> _Supplied material_:

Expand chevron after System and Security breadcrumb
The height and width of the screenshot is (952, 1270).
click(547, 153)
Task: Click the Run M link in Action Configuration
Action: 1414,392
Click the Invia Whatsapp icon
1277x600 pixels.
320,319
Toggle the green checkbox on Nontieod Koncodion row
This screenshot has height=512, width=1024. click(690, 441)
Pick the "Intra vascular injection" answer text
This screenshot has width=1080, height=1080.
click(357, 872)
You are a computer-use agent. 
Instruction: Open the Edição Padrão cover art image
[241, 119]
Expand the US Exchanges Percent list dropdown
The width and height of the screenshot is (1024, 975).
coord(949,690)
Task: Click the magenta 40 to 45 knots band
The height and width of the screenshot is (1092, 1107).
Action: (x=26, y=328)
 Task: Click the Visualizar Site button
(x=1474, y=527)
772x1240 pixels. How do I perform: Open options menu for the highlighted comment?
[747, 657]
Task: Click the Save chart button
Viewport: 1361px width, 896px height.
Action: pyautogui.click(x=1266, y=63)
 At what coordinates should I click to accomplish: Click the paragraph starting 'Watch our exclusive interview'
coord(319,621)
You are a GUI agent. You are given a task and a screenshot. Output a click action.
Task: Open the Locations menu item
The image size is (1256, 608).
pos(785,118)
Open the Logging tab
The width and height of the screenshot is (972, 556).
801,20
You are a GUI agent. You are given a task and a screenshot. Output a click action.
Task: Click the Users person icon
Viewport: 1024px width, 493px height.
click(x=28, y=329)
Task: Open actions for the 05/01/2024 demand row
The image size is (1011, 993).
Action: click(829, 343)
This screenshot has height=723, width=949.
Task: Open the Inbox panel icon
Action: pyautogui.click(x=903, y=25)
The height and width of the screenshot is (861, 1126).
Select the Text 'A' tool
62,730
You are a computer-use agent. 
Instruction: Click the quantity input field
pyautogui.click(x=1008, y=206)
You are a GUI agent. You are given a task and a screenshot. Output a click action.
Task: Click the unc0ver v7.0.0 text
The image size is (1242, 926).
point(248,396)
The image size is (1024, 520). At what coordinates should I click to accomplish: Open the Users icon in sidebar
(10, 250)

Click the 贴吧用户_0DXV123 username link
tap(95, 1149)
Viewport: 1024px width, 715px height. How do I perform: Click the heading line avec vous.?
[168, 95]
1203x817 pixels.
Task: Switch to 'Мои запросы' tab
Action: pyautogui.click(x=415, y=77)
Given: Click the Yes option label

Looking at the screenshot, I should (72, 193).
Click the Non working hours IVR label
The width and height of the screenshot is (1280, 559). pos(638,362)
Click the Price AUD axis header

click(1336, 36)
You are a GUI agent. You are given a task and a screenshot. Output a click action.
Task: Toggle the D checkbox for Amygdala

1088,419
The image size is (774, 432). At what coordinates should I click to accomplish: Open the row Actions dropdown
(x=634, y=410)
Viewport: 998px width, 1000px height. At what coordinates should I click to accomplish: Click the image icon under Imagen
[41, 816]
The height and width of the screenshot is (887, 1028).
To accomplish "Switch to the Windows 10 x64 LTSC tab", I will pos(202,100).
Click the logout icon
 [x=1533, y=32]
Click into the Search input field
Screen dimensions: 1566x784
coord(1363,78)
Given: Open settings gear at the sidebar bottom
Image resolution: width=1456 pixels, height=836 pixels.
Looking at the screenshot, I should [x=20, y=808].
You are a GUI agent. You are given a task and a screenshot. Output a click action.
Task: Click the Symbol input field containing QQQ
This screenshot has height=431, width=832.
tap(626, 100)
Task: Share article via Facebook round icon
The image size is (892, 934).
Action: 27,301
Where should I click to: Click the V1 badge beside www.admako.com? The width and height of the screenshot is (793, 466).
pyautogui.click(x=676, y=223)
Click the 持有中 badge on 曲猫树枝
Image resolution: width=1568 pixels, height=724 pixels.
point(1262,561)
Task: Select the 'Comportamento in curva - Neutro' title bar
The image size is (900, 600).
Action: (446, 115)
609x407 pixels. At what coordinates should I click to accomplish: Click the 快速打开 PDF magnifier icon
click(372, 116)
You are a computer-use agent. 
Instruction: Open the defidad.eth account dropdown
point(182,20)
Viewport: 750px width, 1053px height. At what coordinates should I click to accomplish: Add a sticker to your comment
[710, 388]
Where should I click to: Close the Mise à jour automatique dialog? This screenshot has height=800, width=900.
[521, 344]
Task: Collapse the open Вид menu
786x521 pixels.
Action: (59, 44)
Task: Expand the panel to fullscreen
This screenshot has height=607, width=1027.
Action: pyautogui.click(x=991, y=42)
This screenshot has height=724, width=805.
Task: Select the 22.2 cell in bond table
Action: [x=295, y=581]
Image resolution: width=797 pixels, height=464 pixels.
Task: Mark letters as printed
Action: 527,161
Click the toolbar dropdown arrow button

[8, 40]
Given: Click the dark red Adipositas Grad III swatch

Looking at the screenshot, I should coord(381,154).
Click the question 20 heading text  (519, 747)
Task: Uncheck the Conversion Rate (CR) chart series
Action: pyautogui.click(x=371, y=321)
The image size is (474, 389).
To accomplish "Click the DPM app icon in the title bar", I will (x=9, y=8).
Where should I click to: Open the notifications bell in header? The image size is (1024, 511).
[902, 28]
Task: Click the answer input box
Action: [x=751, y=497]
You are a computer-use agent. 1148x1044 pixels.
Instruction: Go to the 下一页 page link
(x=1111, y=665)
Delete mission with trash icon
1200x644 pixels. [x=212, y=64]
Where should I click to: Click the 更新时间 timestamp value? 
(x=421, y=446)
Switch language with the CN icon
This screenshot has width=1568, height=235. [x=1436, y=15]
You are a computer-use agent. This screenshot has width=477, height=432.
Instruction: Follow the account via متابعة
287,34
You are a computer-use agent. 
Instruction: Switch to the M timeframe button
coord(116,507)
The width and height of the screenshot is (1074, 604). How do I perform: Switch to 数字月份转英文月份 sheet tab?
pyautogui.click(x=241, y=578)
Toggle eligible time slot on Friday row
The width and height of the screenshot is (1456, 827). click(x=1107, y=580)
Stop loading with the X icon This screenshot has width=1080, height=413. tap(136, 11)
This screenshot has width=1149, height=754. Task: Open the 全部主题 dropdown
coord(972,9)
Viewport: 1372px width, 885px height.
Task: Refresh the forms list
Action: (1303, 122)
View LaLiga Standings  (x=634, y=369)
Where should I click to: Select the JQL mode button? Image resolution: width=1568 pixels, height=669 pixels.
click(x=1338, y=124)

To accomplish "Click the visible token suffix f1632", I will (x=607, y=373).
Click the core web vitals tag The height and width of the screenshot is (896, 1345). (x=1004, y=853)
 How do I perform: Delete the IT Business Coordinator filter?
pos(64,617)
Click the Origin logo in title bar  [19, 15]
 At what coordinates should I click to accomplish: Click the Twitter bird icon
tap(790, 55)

> _To do_:
Print out the whole of the material above exactly.

> _Written response_:
Expand chevron after System and Security breadcrumb
The height and width of the screenshot is (952, 1270).
click(547, 153)
Task: Click the Run M link in Action Configuration
Action: 1414,392
Click the Invia Whatsapp icon
1277x600 pixels.
320,319
Toggle the green checkbox on Nontieod Koncodion row
This screenshot has height=512, width=1024. click(690, 441)
Pick the "Intra vascular injection" answer text
This screenshot has width=1080, height=1080.
click(357, 872)
You are a computer-use agent. 
Instruction: Open the Edição Padrão cover art image
[241, 119]
Expand the US Exchanges Percent list dropdown
The width and height of the screenshot is (1024, 975).
coord(949,690)
Task: Click the magenta 40 to 45 knots band
The height and width of the screenshot is (1092, 1107).
Action: (x=26, y=328)
 Task: Click the Visualizar Site button
(x=1474, y=527)
772x1240 pixels. How do I perform: Open options menu for the highlighted comment?
[747, 657]
Task: Click the Save chart button
Viewport: 1361px width, 896px height.
Action: pyautogui.click(x=1266, y=63)
 At what coordinates should I click to accomplish: Click the paragraph starting 'Watch our exclusive interview'
coord(319,621)
You are a GUI agent. You are given a task and a screenshot. Output a click action.
Task: Open the Locations menu item
The image size is (1256, 608).
pos(785,118)
Open the Logging tab
The width and height of the screenshot is (972, 556).
801,20
You are a GUI agent. You are given a task and a screenshot. Output a click action.
Task: Click the Users person icon
Viewport: 1024px width, 493px height.
click(x=28, y=329)
Task: Open actions for the 05/01/2024 demand row
The image size is (1011, 993).
Action: click(829, 343)
This screenshot has height=723, width=949.
Task: Open the Inbox panel icon
Action: pyautogui.click(x=903, y=25)
The height and width of the screenshot is (861, 1126).
Select the Text 'A' tool
62,730
You are a computer-use agent. 
Instruction: Click the quantity input field
pyautogui.click(x=1008, y=206)
You are a GUI agent. You are given a task and a screenshot. Output a click action.
Task: Click the unc0ver v7.0.0 text
The image size is (1242, 926).
point(248,396)
The image size is (1024, 520). At what coordinates should I click to accomplish: Open the Users icon in sidebar
(10, 250)

Click the 贴吧用户_0DXV123 username link
tap(95, 1149)
Viewport: 1024px width, 715px height. How do I perform: Click the heading line avec vous.?
[168, 95]
1203x817 pixels.
Task: Switch to 'Мои запросы' tab
Action: pyautogui.click(x=415, y=77)
Given: Click the Yes option label

Looking at the screenshot, I should (72, 193).
Click the Non working hours IVR label
The width and height of the screenshot is (1280, 559). pos(638,362)
Click the Price AUD axis header

click(1336, 36)
You are a GUI agent. You are given a task and a screenshot. Output a click action.
Task: Toggle the D checkbox for Amygdala

1088,419
The image size is (774, 432). At what coordinates should I click to accomplish: Open the row Actions dropdown
(x=634, y=410)
Viewport: 998px width, 1000px height. At what coordinates should I click to accomplish: Click the image icon under Imagen
[41, 816]
The height and width of the screenshot is (887, 1028).
To accomplish "Switch to the Windows 10 x64 LTSC tab", I will pos(202,100).
Click the logout icon
 [x=1533, y=32]
Click into the Search input field
Screen dimensions: 1566x784
coord(1363,78)
Given: Open settings gear at the sidebar bottom
Image resolution: width=1456 pixels, height=836 pixels.
Looking at the screenshot, I should [x=20, y=808].
You are a GUI agent. You are given a task and a screenshot. Output a click action.
Task: Click the Symbol input field containing QQQ
This screenshot has height=431, width=832.
tap(626, 100)
Task: Share article via Facebook round icon
The image size is (892, 934).
Action: 27,301
Where should I click to: Click the V1 badge beside www.admako.com? The width and height of the screenshot is (793, 466).
pyautogui.click(x=676, y=223)
Click the 持有中 badge on 曲猫树枝
Image resolution: width=1568 pixels, height=724 pixels.
point(1262,561)
Task: Select the 'Comportamento in curva - Neutro' title bar
The image size is (900, 600).
Action: (446, 115)
609x407 pixels. At what coordinates should I click to accomplish: Click the 快速打开 PDF magnifier icon
click(372, 116)
You are a computer-use agent. 
Instruction: Open the defidad.eth account dropdown
point(182,20)
Viewport: 750px width, 1053px height. At what coordinates should I click to accomplish: Add a sticker to your comment
[710, 388]
Where should I click to: Close the Mise à jour automatique dialog? This screenshot has height=800, width=900.
[521, 344]
Task: Collapse the open Вид menu
786x521 pixels.
Action: (59, 44)
Task: Expand the panel to fullscreen
This screenshot has height=607, width=1027.
Action: pyautogui.click(x=991, y=42)
This screenshot has height=724, width=805.
Task: Select the 22.2 cell in bond table
Action: [x=295, y=581]
Image resolution: width=797 pixels, height=464 pixels.
Task: Mark letters as printed
Action: 527,161
Click the toolbar dropdown arrow button

[8, 40]
Given: Click the dark red Adipositas Grad III swatch

Looking at the screenshot, I should coord(381,154).
Click the question 20 heading text  (519, 747)
Task: Uncheck the Conversion Rate (CR) chart series
Action: pyautogui.click(x=371, y=321)
The image size is (474, 389).
To accomplish "Click the DPM app icon in the title bar", I will (x=9, y=8).
Where should I click to: Open the notifications bell in header? The image size is (1024, 511).
[902, 28]
Task: Click the answer input box
Action: [x=751, y=497]
You are a computer-use agent. 1148x1044 pixels.
Instruction: Go to the 下一页 page link
(x=1111, y=665)
Delete mission with trash icon
1200x644 pixels. [x=212, y=64]
Where should I click to: Click the 更新时间 timestamp value? 
(x=421, y=446)
Switch language with the CN icon
This screenshot has width=1568, height=235. [x=1436, y=15]
You are a computer-use agent. This screenshot has width=477, height=432.
Instruction: Follow the account via متابعة
287,34
You are a computer-use agent. 
Instruction: Switch to the M timeframe button
coord(116,507)
The width and height of the screenshot is (1074, 604). How do I perform: Switch to 数字月份转英文月份 sheet tab?
pyautogui.click(x=241, y=578)
Toggle eligible time slot on Friday row
The width and height of the screenshot is (1456, 827). click(x=1107, y=580)
Stop loading with the X icon This screenshot has width=1080, height=413. tap(136, 11)
This screenshot has width=1149, height=754. Task: Open the 全部主题 dropdown
coord(972,9)
Viewport: 1372px width, 885px height.
Task: Refresh the forms list
Action: (1303, 122)
View LaLiga Standings  (x=634, y=369)
Where should I click to: Select the JQL mode button? Image resolution: width=1568 pixels, height=669 pixels.
click(x=1338, y=124)

To accomplish "Click the visible token suffix f1632", I will (x=607, y=373).
Click the core web vitals tag The height and width of the screenshot is (896, 1345). (x=1004, y=853)
 How do I perform: Delete the IT Business Coordinator filter?
pos(64,617)
Click the Origin logo in title bar  [19, 15]
 At what coordinates should I click to accomplish: Click the Twitter bird icon
tap(790, 55)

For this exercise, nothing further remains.